While the ultrasonic frequency determines the bubble size and cleaning intensity, the system’s power in watts gives the overall cleaning capacity. Larger tanks need more power. A cleaning solution tank of about 400 by 400 mm and 250 mm deep requires about 1200 W.
- What size of tank do you need?
The longest dimension of the largest part to be cleaned determines the size of the tank required to clean the part. Kaijo has a variety of standard tank sizes and can build custom tanks for special requirements. If a basket is used, the part has to fit in the basket and the tank has to be slightly larger.
- Do you need a basket?
Baskets fit inside the tank and hold the parts to be cleaned away from the walls and tank floor. Some tanks use the bottom of the tank as a membrane to transmit the ultrasonic waves, causing parts resting on the bottom to vibrate against the tank. This can cause damage to the part and to the tank.
- Do you need heating?
Heating the cleaning solution can speed up cleaning and improve performance when contaminants include grease and oil that can be softened with heat. For contaminants not affected by heat there is little benefit in heating the cleaning bath.

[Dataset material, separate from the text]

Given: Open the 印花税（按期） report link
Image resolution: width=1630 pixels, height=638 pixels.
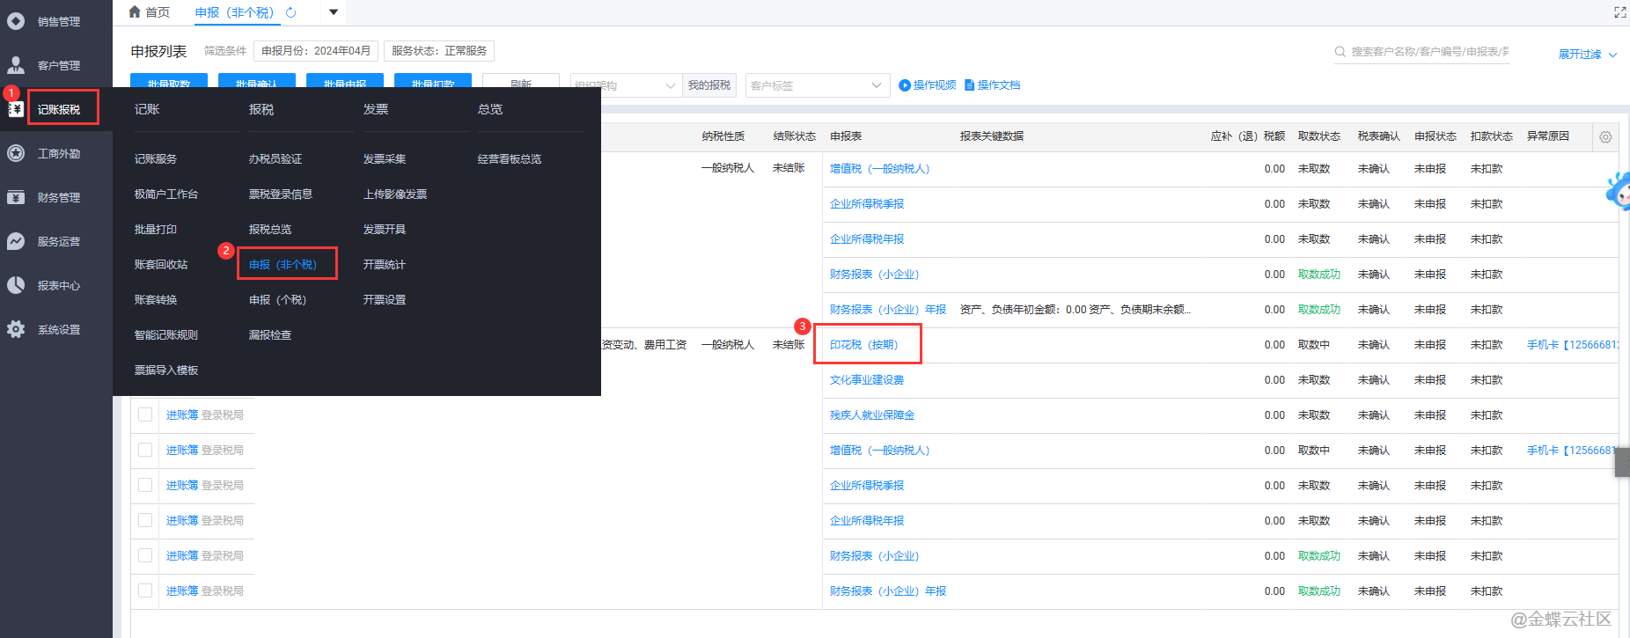Looking at the screenshot, I should [x=863, y=345].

- What cleaning solution should you use?
While industrial ultrasonic cleaners can work with plain water, adding mild detergents to the cleaning solution can improve cleaning performance. In some cases, slightly acidic or slightly alkaline cleaning solutions will help soften or dissolve the contaminants to be removed.
- Do you need sweep mode?
Sweep mode varies the ultrasonic frequency slightly around the set frequency value. For example, a system set to 38 kHz might cycle through 35 to 41 kHz in a continuous variation. Fixed frequencies result in dead spots without bubbles and hot spots with too many bubbles in the cleaning tank. Parts may resonate at a fixed frequency and suffer damage. Sweeping the frequency avoids these problems.
Kaijo can help with considerations such as these to ensure customers select the ultrasonic cleaning system that meets their requirements. Kaijo’s extensive experience in ultrasonic technology and the company’s broad range of ultrasonic cleaning equipment mean that expert advice is available to ensure the systems customers select deliver the improved cleaning performance and increased productivity they expect. If you would like a free consultation on how Kaijo’s ultrasonic cleaners can be used for your cleaning application call Kaijo or email firstname.lastname@example.org.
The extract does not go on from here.